La proposition doit être soumise aux États et eurodéputés. « Plusieurs États membres ont fait état de leurs réserves avec la même force que la France », a-t-il affirmé.

 

@J_Denormandie⁩ rappelle l’urgence de remettre du bon sens dans les politiques de l’UE, pour réussir les transitions.

S’attaquer à l’élevage industriel avec bon sens, c’est commencer par imposer une réciprocité des normes à nos partenaires commerciaux.#MesuresMiroir pic.twitter.com/XiqDypPHE6

— FNB (@EleveursBovins) April 8, 2022

Le commissaire à l’Agriculture, Janusz Wojciechowski, a fait valoir jeudi que le texte avait déjà été assoupli, puisque l’exécutif européen envisageait initialement de proposer son application pour les exploitations à partir de 100 « unités de gros bétail », seuil encore plus bas que celui finalement retenu.

 

« Nous devons en discuter.
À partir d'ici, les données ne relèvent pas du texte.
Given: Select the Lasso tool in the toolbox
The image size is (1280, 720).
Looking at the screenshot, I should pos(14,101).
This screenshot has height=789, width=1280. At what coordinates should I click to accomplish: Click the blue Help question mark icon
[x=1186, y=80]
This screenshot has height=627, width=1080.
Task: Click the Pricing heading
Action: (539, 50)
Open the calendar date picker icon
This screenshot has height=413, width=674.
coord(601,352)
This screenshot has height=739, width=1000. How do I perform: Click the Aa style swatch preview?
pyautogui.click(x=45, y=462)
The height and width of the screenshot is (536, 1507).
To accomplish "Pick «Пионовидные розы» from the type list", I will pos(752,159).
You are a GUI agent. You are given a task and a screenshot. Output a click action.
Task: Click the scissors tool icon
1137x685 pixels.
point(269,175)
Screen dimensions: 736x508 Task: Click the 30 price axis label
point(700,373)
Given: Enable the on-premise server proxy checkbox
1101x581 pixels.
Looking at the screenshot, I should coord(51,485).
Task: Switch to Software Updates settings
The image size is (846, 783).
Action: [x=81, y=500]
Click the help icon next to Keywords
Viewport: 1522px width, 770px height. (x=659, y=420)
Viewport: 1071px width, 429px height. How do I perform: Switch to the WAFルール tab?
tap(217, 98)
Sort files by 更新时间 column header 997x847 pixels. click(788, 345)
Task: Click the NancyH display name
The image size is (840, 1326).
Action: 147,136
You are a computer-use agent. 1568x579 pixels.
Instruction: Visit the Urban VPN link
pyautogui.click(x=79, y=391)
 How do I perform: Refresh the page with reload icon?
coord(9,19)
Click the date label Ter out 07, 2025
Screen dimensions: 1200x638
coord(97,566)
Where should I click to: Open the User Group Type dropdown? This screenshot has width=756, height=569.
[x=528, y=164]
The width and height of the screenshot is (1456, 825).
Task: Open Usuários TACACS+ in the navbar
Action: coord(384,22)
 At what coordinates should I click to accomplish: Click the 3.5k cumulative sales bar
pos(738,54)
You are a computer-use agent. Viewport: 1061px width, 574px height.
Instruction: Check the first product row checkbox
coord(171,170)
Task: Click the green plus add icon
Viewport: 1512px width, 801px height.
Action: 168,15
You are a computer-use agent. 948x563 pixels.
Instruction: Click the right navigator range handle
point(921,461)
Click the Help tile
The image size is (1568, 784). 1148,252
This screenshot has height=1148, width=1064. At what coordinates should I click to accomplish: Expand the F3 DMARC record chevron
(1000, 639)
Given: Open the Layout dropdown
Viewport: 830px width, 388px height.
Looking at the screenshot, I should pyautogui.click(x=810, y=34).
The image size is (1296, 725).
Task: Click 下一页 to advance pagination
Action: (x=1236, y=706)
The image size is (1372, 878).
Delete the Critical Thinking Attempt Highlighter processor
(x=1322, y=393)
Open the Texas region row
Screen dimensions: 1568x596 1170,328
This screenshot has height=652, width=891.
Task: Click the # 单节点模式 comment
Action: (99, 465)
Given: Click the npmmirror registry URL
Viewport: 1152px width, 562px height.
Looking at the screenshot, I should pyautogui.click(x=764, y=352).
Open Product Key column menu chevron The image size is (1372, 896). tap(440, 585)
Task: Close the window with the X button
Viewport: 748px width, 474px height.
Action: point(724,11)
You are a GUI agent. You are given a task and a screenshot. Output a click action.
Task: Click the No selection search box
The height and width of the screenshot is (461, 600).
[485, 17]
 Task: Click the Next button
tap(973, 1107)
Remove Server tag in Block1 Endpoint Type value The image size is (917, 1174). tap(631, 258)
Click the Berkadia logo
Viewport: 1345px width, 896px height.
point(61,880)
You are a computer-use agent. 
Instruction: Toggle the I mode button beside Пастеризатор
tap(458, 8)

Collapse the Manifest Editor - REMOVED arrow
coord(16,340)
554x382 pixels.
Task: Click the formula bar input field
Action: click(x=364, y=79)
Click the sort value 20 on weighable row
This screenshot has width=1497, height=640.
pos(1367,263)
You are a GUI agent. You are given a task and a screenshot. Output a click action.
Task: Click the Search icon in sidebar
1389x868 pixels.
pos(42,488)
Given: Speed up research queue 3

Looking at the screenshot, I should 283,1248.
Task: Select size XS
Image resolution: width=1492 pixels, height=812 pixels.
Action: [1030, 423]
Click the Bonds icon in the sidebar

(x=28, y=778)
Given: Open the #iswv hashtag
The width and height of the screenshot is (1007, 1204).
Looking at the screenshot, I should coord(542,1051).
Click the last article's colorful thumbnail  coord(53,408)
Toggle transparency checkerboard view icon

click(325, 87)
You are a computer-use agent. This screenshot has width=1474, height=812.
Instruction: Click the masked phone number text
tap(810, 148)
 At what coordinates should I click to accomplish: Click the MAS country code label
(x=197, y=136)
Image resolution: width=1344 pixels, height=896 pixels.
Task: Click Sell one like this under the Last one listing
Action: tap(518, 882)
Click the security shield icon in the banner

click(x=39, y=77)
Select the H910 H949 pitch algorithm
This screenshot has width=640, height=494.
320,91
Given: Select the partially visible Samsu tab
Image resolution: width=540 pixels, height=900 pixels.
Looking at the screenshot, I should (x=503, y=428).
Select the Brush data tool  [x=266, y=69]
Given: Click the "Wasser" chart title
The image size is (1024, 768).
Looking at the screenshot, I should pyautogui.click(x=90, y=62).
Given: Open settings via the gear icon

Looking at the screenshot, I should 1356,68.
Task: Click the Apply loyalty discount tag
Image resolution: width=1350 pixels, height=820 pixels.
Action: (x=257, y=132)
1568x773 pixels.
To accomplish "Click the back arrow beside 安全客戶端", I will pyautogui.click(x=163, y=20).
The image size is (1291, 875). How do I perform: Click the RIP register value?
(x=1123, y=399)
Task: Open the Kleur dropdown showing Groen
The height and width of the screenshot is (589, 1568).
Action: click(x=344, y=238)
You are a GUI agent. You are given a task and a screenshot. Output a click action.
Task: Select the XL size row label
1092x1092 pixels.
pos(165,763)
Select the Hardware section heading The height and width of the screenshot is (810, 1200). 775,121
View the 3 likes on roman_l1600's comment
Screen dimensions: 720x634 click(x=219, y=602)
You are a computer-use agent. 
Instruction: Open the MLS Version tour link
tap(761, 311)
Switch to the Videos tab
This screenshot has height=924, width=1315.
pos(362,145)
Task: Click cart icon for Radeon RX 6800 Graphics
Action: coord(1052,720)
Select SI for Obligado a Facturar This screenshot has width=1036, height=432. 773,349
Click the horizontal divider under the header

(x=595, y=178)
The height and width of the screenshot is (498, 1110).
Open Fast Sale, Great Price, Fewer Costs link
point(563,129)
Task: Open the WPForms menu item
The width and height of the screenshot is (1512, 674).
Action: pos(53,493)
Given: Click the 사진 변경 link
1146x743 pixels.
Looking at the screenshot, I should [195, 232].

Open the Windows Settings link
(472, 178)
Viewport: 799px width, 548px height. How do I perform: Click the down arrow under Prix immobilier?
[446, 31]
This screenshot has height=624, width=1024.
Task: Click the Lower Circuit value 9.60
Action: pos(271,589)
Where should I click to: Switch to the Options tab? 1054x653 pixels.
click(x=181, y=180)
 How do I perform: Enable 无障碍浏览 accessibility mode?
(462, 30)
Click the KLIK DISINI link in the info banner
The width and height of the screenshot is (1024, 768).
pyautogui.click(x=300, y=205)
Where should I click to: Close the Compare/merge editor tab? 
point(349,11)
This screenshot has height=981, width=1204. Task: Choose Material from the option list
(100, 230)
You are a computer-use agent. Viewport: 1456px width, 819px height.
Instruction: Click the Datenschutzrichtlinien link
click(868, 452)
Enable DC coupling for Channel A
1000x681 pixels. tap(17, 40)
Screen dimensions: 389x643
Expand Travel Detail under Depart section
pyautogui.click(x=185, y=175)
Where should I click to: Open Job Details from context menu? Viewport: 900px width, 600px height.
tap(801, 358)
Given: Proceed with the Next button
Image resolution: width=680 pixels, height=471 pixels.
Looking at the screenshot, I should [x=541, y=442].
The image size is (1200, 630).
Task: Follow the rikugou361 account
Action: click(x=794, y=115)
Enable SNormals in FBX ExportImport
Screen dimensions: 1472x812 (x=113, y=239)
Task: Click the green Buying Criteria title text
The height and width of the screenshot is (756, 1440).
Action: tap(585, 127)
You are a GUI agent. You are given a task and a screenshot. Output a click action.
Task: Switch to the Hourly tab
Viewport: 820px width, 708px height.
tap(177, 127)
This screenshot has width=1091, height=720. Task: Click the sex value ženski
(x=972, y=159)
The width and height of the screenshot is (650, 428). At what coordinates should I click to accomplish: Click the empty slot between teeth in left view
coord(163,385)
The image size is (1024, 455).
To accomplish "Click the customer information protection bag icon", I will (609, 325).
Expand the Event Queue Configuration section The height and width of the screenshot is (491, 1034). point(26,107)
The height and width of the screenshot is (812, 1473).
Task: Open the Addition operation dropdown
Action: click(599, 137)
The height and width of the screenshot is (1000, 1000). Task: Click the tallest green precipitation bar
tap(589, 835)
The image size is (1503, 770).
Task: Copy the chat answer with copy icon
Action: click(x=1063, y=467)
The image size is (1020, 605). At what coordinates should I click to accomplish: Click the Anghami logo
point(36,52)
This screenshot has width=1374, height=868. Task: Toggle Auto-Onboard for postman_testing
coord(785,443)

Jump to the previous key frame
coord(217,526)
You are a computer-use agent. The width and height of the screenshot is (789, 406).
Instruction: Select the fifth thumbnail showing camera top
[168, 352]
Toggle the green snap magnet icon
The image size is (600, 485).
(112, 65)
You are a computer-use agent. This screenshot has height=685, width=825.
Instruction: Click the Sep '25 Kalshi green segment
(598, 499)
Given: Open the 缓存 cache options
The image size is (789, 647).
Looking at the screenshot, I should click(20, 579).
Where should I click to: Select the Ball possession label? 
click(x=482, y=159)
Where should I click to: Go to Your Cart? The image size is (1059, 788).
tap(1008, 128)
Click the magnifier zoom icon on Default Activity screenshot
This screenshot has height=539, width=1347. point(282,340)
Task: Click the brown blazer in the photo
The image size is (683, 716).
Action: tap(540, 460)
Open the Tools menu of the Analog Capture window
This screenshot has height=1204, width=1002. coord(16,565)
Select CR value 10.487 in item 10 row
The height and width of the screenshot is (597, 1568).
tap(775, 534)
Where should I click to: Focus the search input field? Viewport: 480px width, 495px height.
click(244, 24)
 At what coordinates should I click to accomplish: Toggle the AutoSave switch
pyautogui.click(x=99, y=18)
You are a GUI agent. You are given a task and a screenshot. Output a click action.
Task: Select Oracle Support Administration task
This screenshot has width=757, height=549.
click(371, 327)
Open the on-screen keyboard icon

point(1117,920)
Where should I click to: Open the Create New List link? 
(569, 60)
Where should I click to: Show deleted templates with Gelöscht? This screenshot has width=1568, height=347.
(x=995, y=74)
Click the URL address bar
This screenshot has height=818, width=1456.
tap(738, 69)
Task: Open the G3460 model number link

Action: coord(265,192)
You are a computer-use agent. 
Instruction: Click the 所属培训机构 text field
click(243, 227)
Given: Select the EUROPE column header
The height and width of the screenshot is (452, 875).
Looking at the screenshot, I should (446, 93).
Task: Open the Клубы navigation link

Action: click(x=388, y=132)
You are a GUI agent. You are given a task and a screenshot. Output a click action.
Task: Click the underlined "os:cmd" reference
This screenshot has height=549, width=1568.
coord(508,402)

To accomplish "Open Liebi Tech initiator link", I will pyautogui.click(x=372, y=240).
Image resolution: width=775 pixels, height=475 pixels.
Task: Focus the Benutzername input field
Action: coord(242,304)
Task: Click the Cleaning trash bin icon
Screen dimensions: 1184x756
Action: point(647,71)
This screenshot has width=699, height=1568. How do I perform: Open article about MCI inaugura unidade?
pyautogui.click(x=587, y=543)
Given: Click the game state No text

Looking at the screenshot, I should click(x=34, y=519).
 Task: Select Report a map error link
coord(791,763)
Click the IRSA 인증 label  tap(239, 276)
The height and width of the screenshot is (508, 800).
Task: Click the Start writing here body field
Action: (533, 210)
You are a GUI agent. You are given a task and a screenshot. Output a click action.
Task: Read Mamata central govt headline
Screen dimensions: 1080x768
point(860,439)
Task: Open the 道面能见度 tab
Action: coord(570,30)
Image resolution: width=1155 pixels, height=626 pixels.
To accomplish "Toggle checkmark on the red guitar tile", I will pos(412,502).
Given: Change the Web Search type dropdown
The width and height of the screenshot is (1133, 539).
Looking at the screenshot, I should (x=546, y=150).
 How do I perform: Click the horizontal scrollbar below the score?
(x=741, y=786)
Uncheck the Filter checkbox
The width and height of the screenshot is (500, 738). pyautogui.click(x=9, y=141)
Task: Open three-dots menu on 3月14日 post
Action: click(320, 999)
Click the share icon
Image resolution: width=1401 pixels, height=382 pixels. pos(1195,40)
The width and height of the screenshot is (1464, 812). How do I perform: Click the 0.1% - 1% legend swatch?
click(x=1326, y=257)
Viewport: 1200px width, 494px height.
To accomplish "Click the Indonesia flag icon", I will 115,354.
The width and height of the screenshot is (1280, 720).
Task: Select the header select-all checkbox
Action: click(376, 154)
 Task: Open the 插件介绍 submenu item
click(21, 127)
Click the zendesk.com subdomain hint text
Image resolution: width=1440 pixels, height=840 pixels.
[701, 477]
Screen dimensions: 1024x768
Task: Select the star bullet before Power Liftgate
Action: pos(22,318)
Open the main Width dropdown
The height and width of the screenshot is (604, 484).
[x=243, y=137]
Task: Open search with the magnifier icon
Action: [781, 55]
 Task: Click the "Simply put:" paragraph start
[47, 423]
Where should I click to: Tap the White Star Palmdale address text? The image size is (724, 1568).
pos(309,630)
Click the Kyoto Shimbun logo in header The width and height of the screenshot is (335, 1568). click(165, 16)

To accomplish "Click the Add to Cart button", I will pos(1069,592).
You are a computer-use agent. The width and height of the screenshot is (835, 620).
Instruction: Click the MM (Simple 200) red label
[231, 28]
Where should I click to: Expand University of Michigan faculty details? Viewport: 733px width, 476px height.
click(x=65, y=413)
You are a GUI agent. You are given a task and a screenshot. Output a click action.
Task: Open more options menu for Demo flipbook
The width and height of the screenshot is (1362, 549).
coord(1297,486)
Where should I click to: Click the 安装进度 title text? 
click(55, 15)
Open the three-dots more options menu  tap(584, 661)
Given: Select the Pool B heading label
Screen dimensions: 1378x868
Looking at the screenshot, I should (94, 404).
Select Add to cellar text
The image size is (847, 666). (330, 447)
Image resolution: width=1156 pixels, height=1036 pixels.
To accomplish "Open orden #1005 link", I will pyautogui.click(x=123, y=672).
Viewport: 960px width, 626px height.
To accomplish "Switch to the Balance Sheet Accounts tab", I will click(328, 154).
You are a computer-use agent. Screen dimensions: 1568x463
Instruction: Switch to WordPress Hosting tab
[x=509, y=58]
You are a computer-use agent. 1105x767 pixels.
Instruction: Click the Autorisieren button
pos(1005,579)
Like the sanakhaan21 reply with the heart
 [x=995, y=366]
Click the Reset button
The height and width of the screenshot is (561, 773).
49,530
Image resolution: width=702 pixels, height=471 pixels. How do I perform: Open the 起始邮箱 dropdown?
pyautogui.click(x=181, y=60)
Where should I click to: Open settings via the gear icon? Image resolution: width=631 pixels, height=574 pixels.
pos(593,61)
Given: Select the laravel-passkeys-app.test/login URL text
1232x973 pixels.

Ce n’est pas seulement la taille d’un élevage qui détermine si une exploitation est “industrielle” : parfois, un petit nombre d’animaux peuvent subir des conditions d’élevage intensif, et parfois, on a un grand nombre d’animaux dans des pâturages d’élevages en plein air », a reconnu le commissaire.

 

De leur côté, la FNSEA et plusieurs fédérations spécialisées (2) comptent « sur le Parlement européen et le Conseil de l’Union européenne, appelés à se prononcer sur cette proposition de révision, pour revenir au bon sens et s’opposer ».

(1) Pour rappel, la directive 2010/75/UE relative aux émissions industrielles (IED) permet de contrôler de manière intégrée, secteur par secteur, les incidences sur l’environnement d’environ 52 000 installations industrielles et exploitations d’élevage à grande échelle et à haut risque de pollution (ci-après dénommées « installations agro-industrielles ») en Europe.

(2) Fédération nationale porcine (FNP), Fédération nationale des producteurs de lait (FNPL), Confédération française de l’aviculture (CFA), Fédération nationale bovine (FNB).